> _TASK DETAILS_
Which lines of the entries hold the string "agent"? Copy each one.

> _MATERIAL SUPPLIED_
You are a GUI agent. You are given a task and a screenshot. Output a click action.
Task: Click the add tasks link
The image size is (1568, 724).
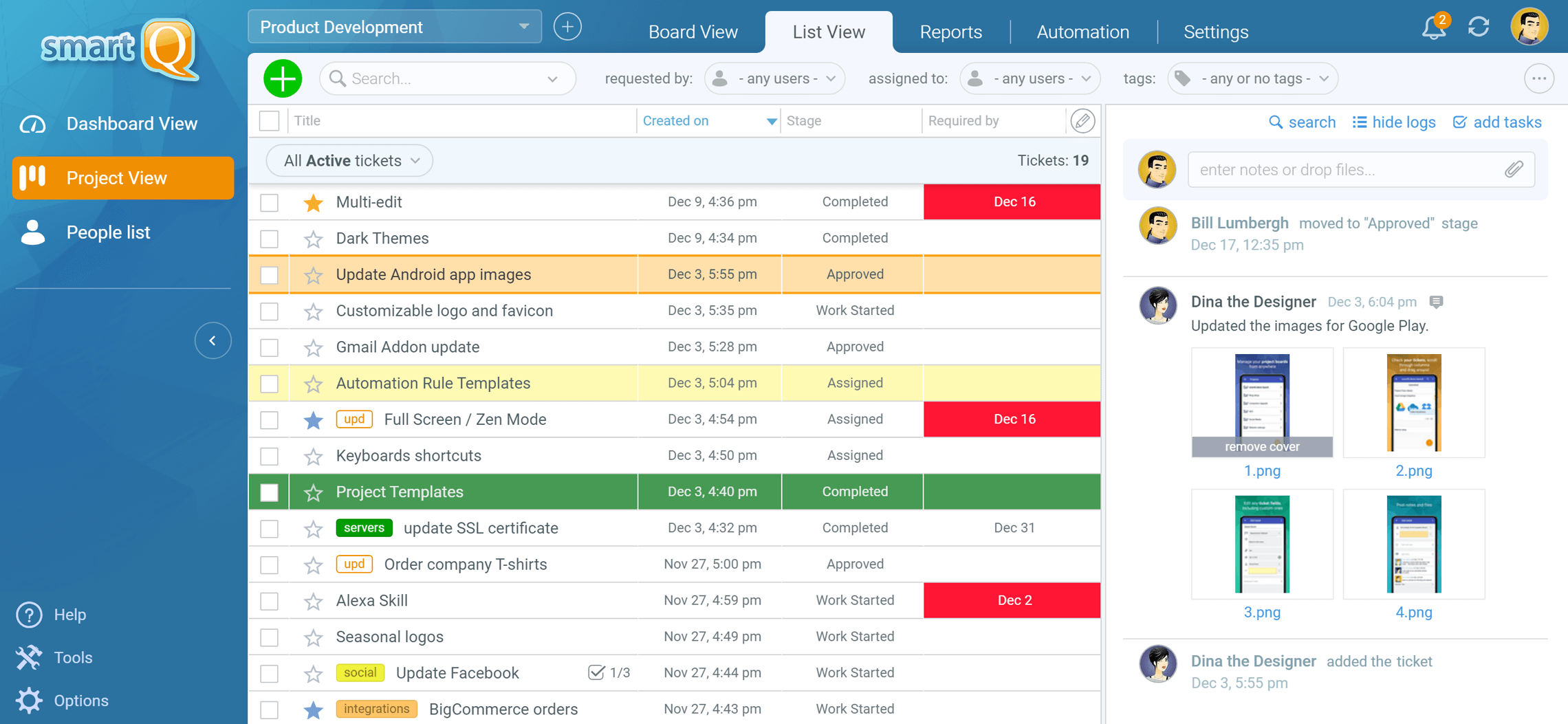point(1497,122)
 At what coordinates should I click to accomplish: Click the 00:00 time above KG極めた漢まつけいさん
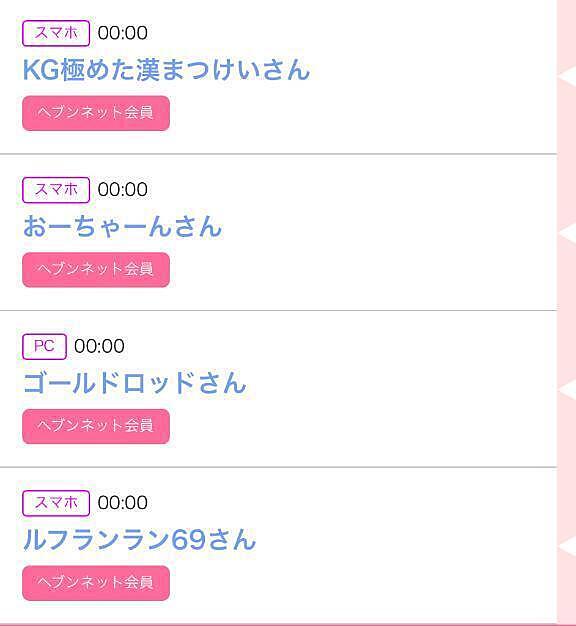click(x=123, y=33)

...

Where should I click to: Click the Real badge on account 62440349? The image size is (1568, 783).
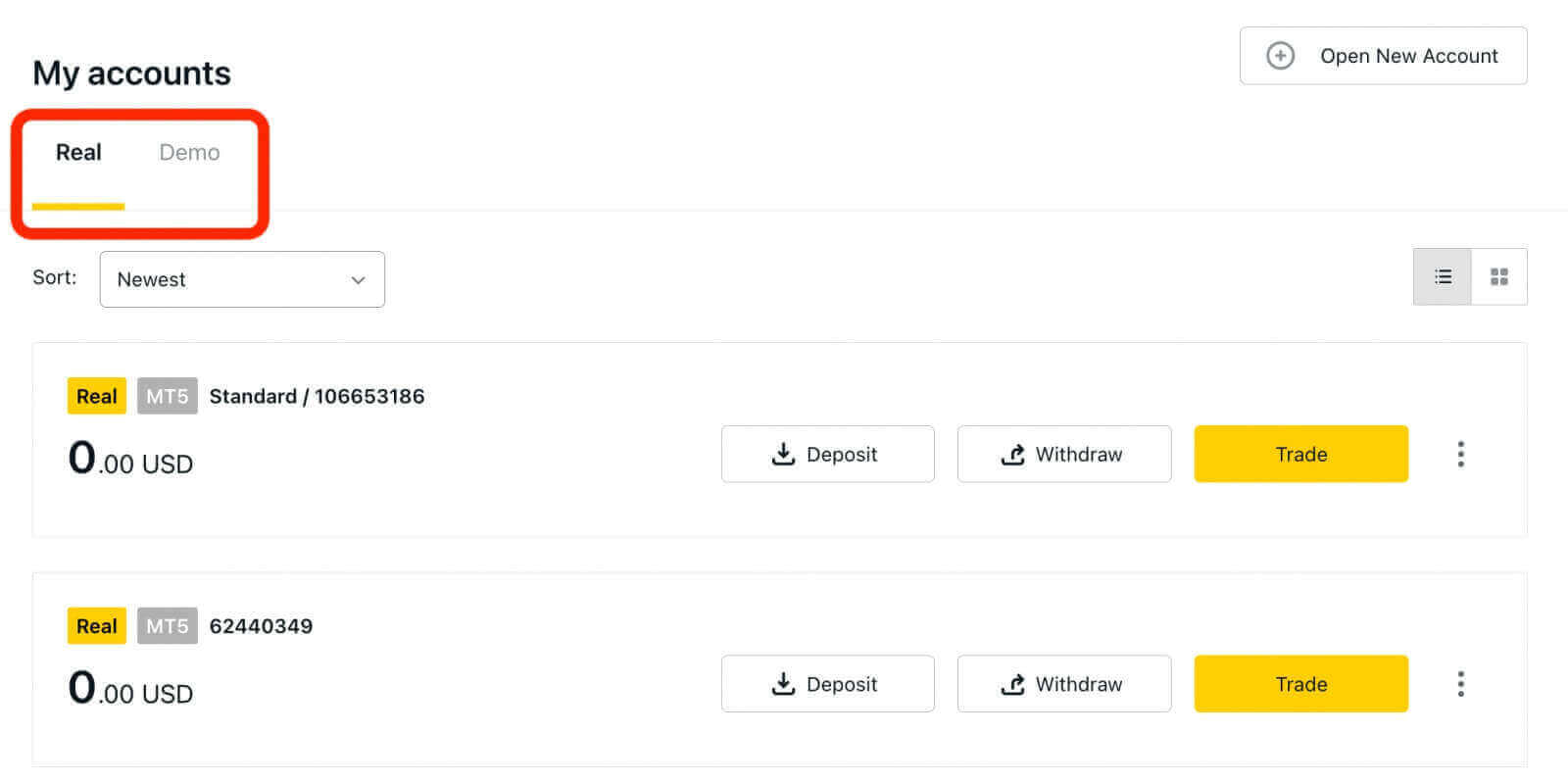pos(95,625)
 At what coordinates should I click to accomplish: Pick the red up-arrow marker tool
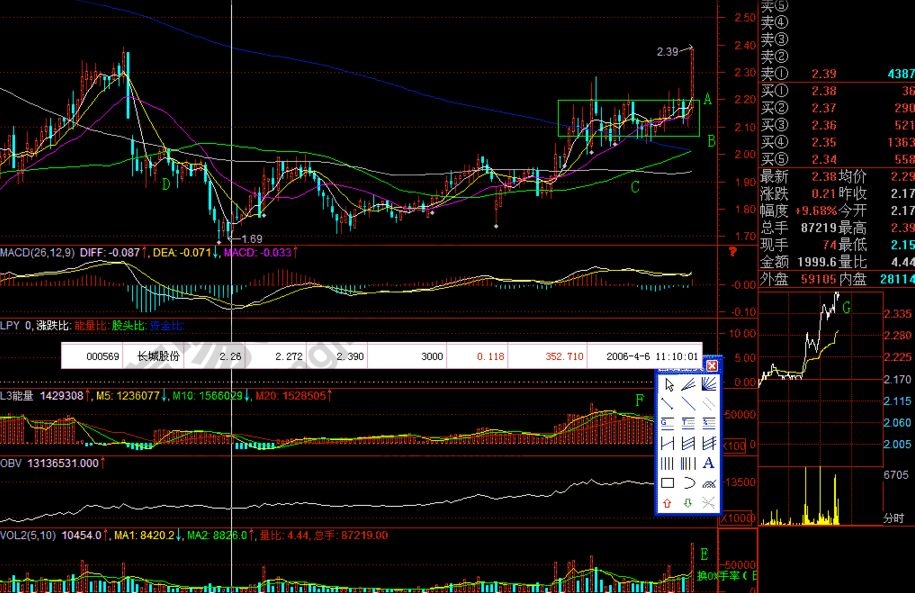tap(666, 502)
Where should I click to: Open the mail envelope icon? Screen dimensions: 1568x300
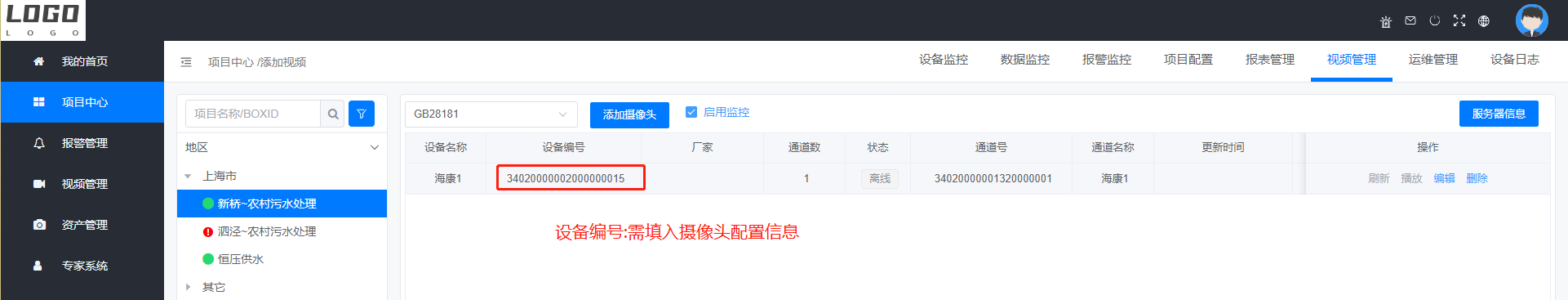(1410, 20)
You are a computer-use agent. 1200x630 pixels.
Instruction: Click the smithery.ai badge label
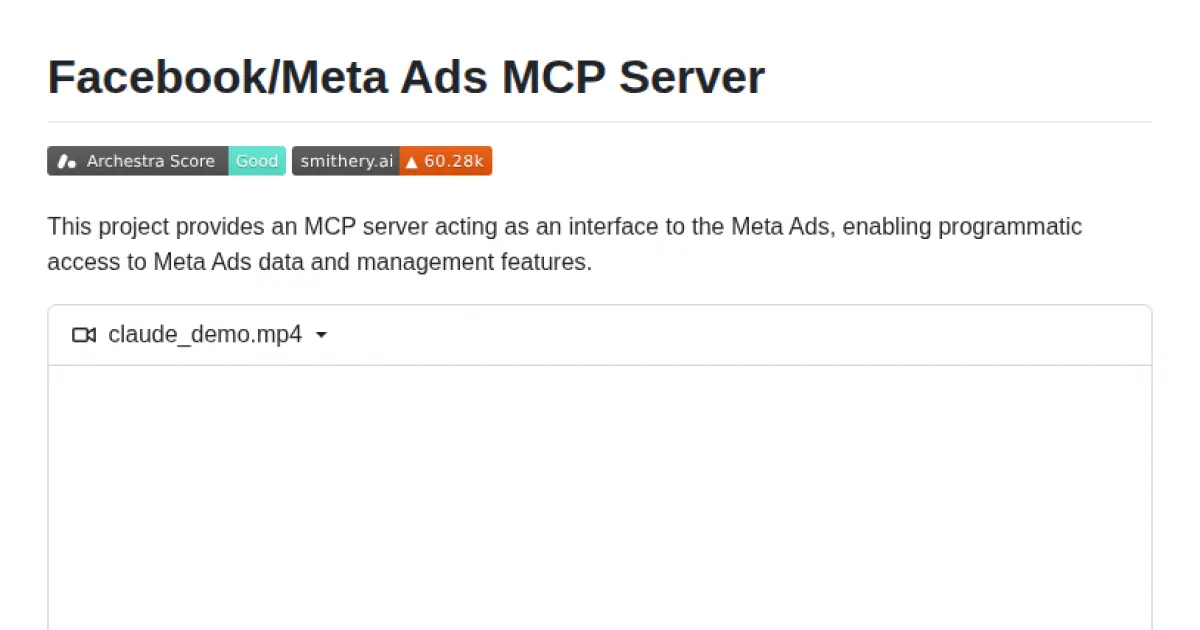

* * *

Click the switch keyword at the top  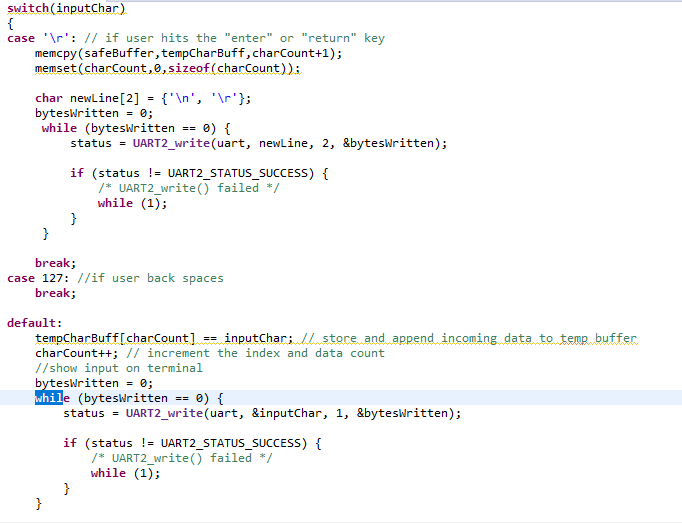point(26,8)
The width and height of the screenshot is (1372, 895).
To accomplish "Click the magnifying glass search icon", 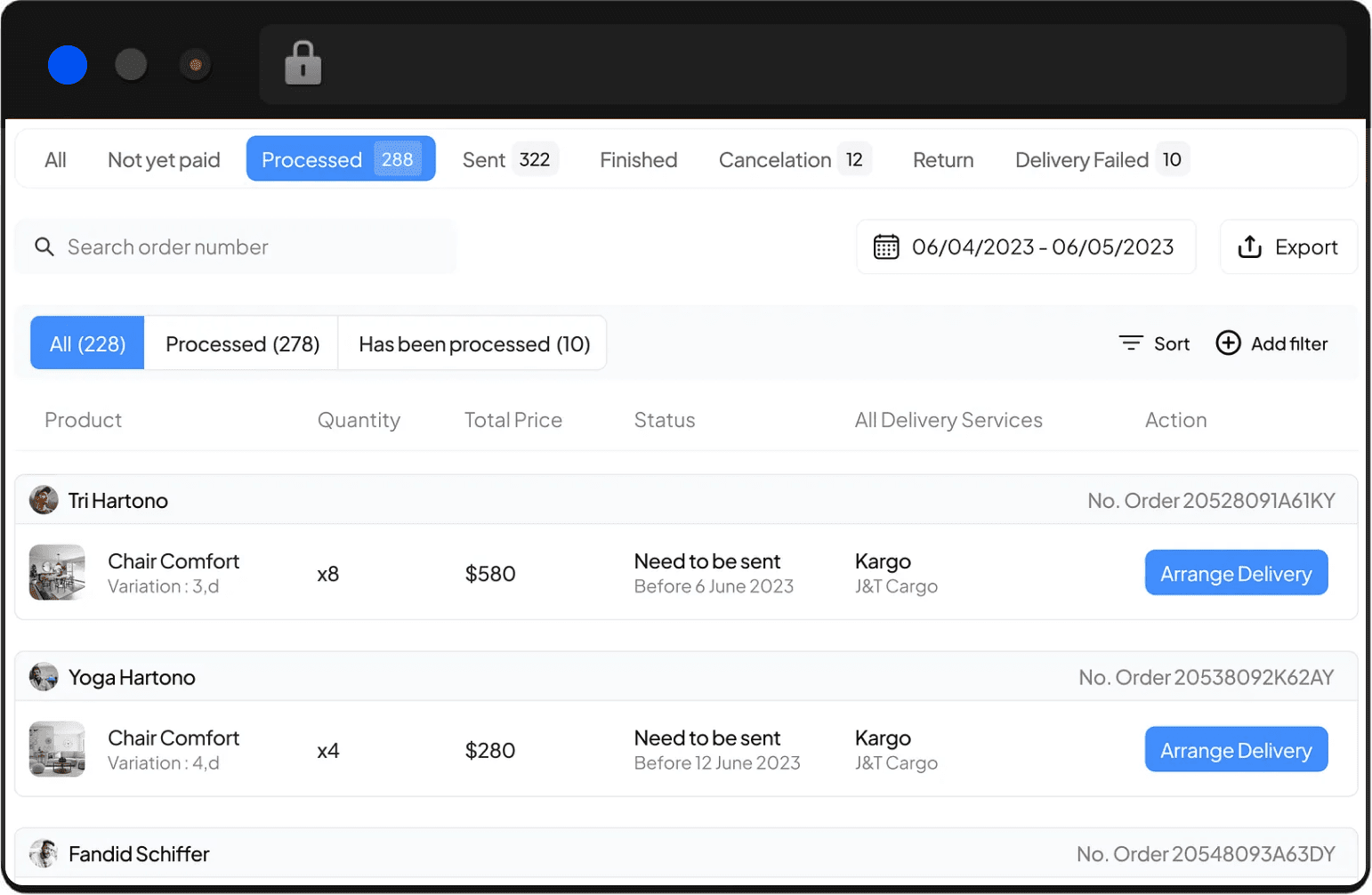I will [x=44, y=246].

> _RESPONSE_
You are a GUI agent. You are given a task and a screenshot. Output a click action.
You are a computer-use agent. 1200x630 pixels.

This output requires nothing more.